>> start PASSAGE SHOWN

Books about Miss Marple
 The Life and Times of Miss Jane Marple – a biography by Anne Hart

Stage
A stage adaptation of Murder at the Vicarage, by Moie Charles and Barbara Toy, was first seen at Northampton on 17 October 1949; it was directed by Reginald Tate, starred the 35-year-old Barbara Mullen as Miss Marple, and after touring, reached the Playhouse Theatre in London's West End on 14 December. Having run till late March 1950, it then went on tour again.

In July 1974, Mullen (by then 60) returned to the role in another national tour of the same play, culminating 12 months later when the show opened at London's Savoy Theatre on 28 July 1975. At the end of March 1976, the Miss Marple role was taken over by Avril Angers, after which the production transferred to the Fortune Theatre on 5 July. The role then passed to Muriel Pavlow in June 1977 and to Gabrielle Hamilton late the following year; the production finally closed in October 1979.

On 21 September 1977, while Murder at the Vicarage was still running at the Fortune, a stage adaptation by Leslie Darbon of A Murder Is Announced opened at the Vaudeville Theatre, with Dulcie Gray as Miss Marple. The show ran to the end of September 1978 and then toured.

>> end PASSAGE SHOWN
>> start RECORDS FOR THE TASK

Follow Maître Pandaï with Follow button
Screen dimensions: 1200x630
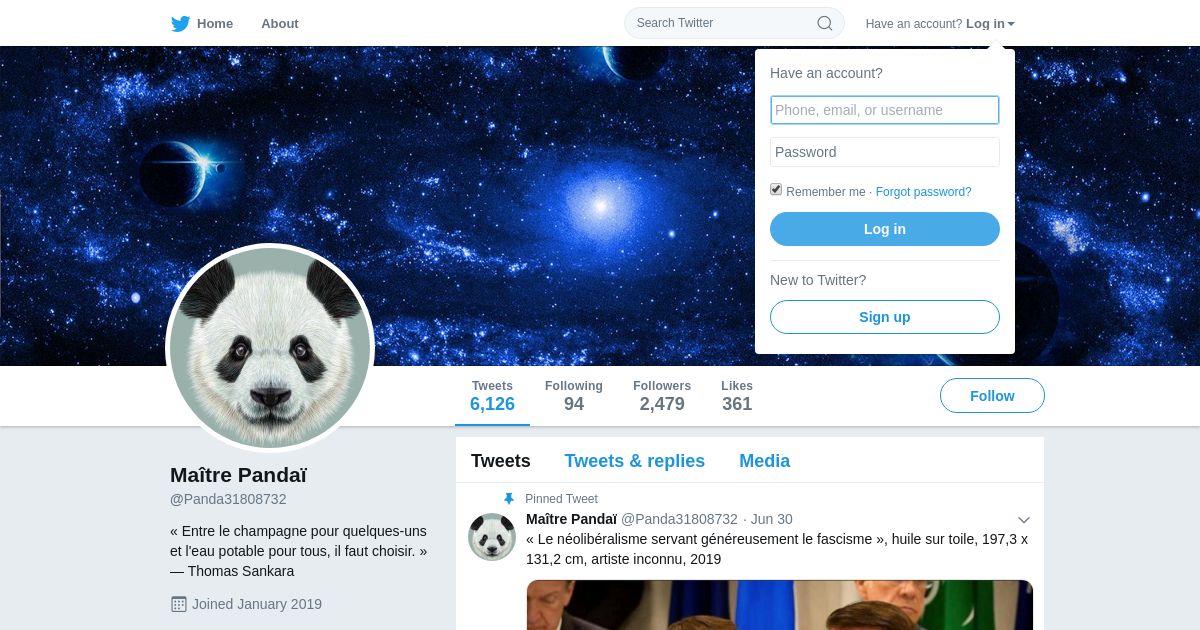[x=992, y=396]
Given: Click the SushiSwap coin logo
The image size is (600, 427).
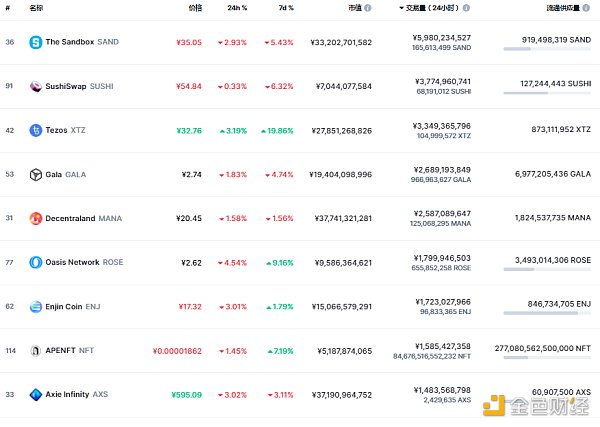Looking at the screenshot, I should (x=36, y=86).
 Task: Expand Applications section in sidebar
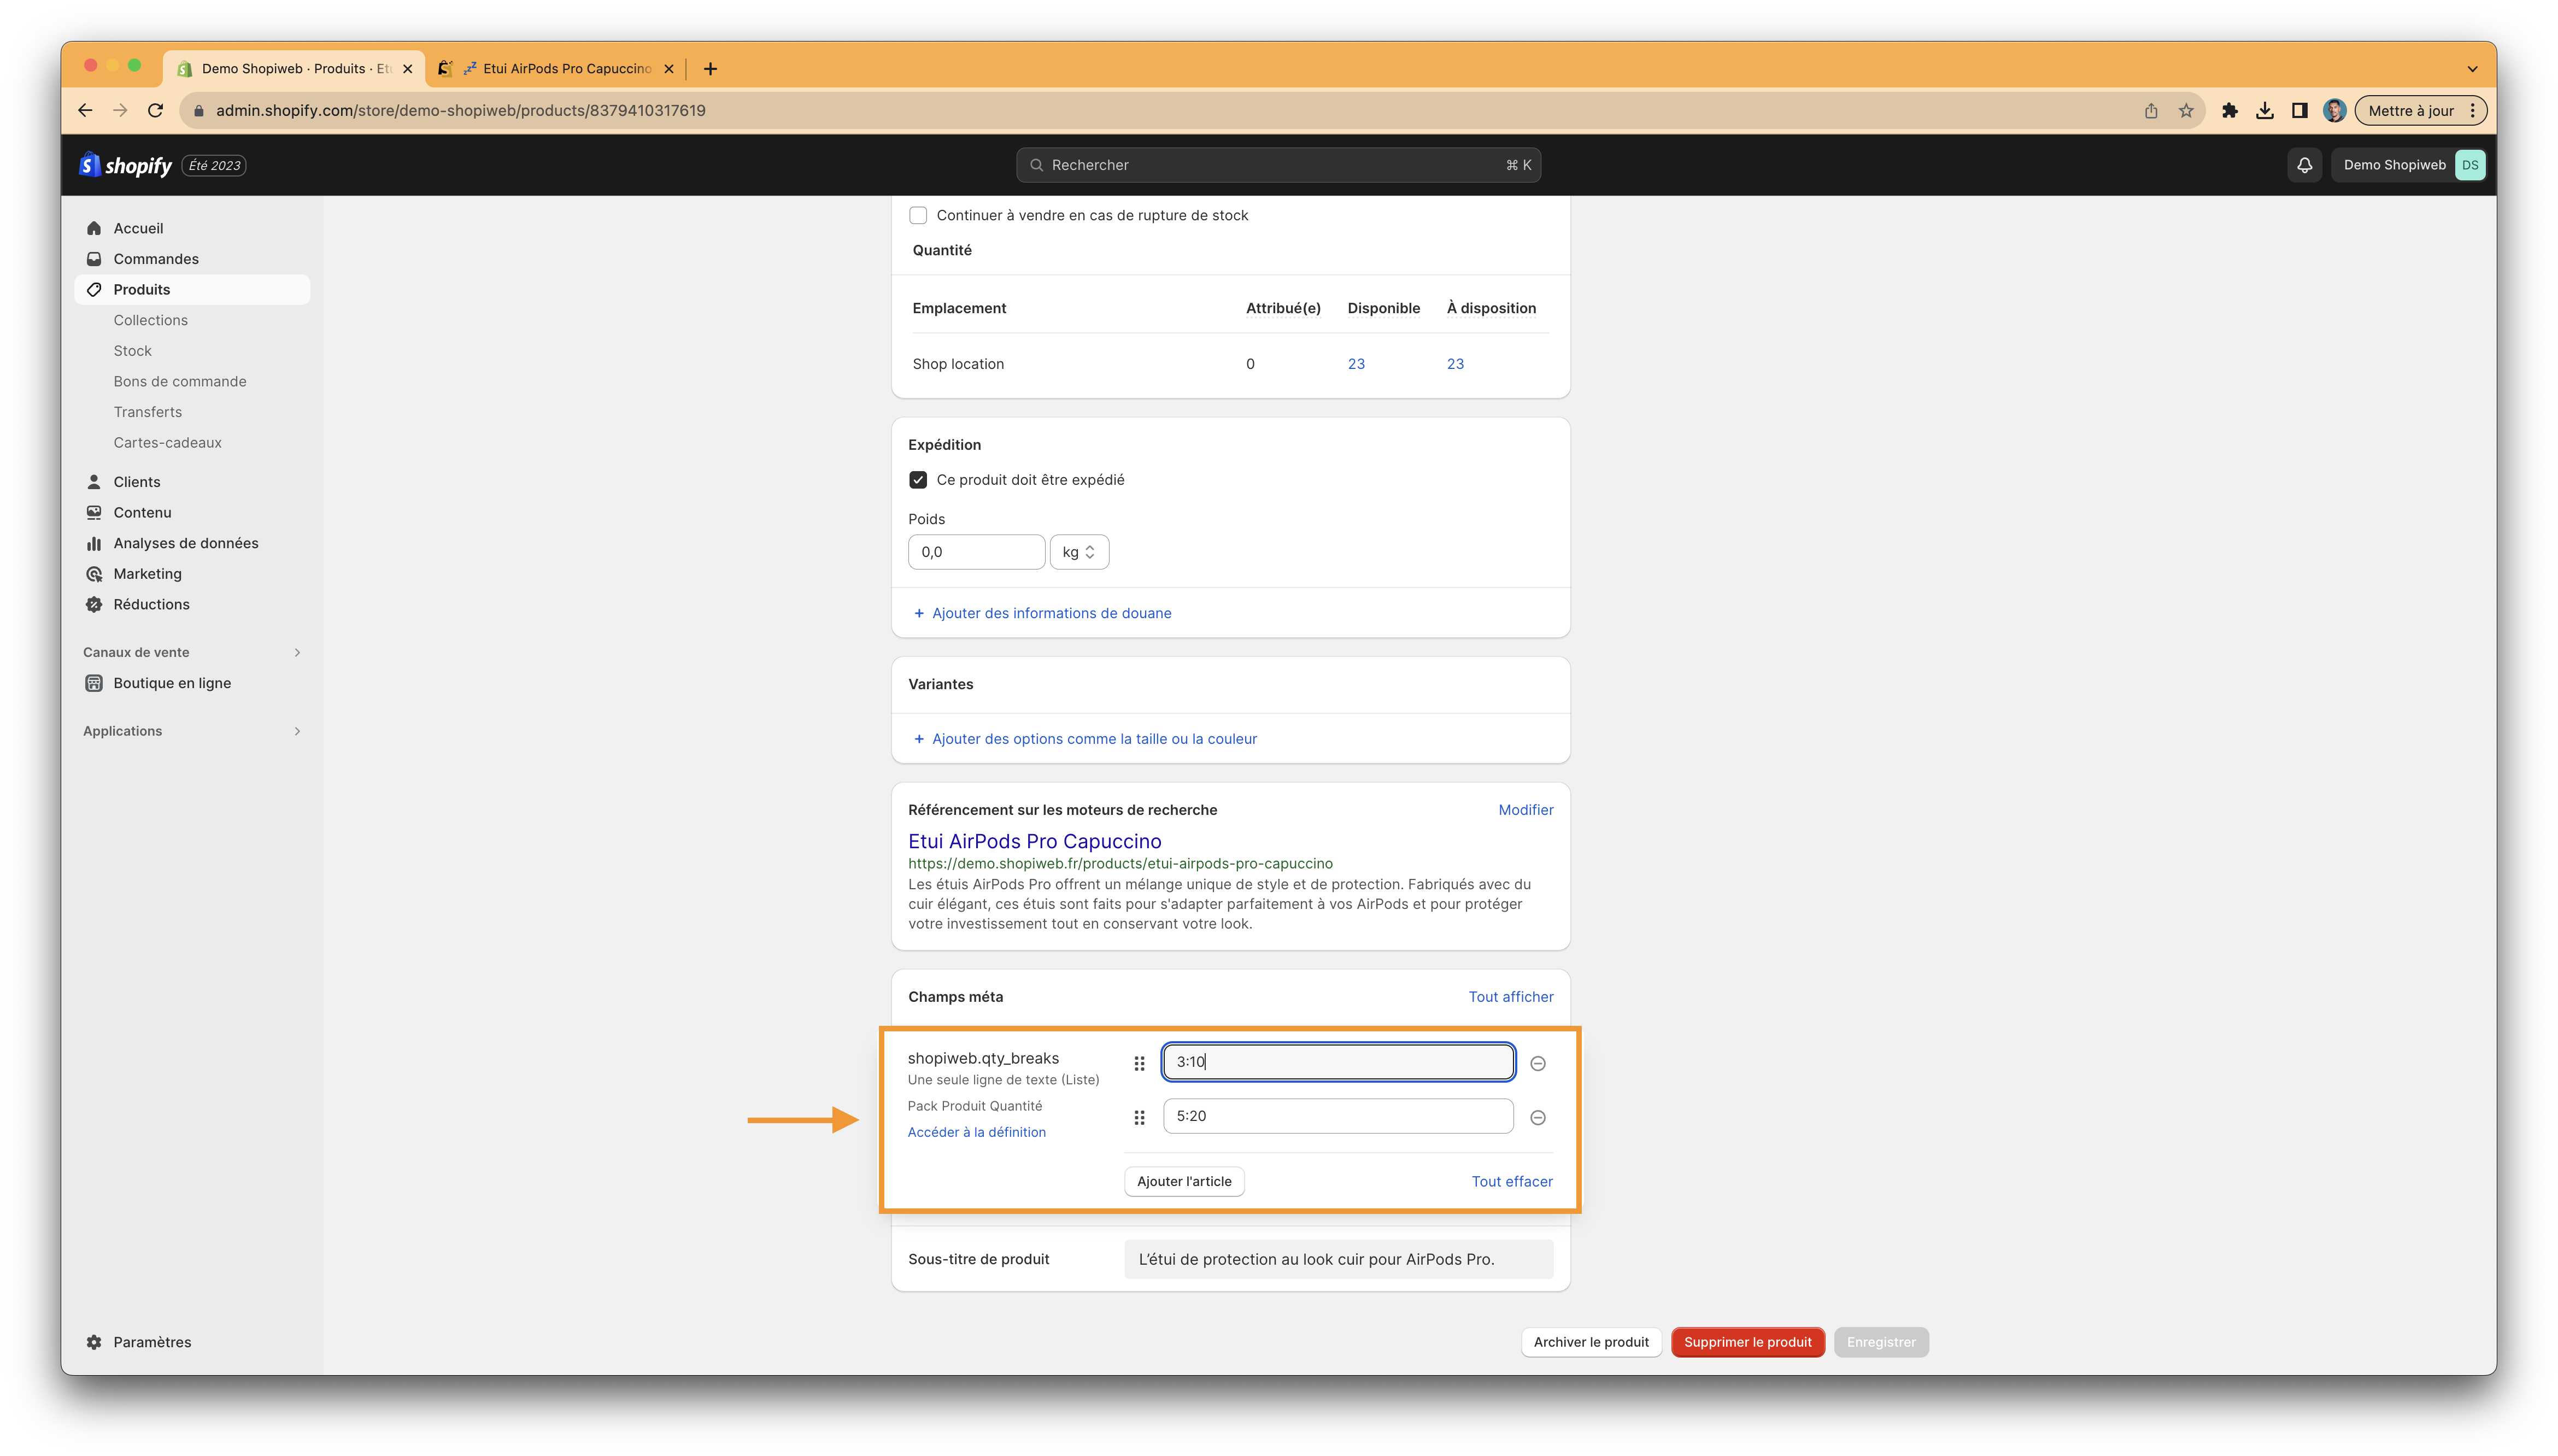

>> end RECORDS FOR THE TASK

● TASK INSTRUCTIONS
A - Reproduce all of the item-finding records, substituting "navigation panel" for every occurrence of "sidebar" and leaving everything else unchanged. Omit the pictures from the reproduction.
B - Pick up the text on Miss Marple stage adaptations after its final sentence and continue it.

● OUTPUTS BY TASK
A -
Follow Maître Pandaï with Follow button
Screen dimensions: 1200x630
[x=992, y=396]
Given: Click the SushiSwap coin logo
The image size is (600, 427).
Looking at the screenshot, I should (x=36, y=86).
 Task: Expand Applications section in navigation panel

B -
Films

Margaret Rutherford
Margaret Rutherford played Miss Marple in four films directed by George Pollock between 1961 and 1964. These were successful light comedies, but Christie herself  was disappointed with them. Nevertheless, Agatha Christie dedicated the novel The Mirror Crack'd from Side to Side to Rutherford.

Rutherford presented the character as a bold and eccentric old lady, different from the prim and birdlike character Christie created in her novels. As penned by Christie, Miss Marple has never worked for a living, but the character as portrayed by Margaret Rutherford briefly works as a cook-housekeeper, a stage actress, a sailor and criminal reformer, and is offered the chance to run a riding establishment-cum-hotel. Her education and genteel background are hinted at when she mentions her awards at marksmanship, fencing, and equestrianism (although these hints are played for comedic value).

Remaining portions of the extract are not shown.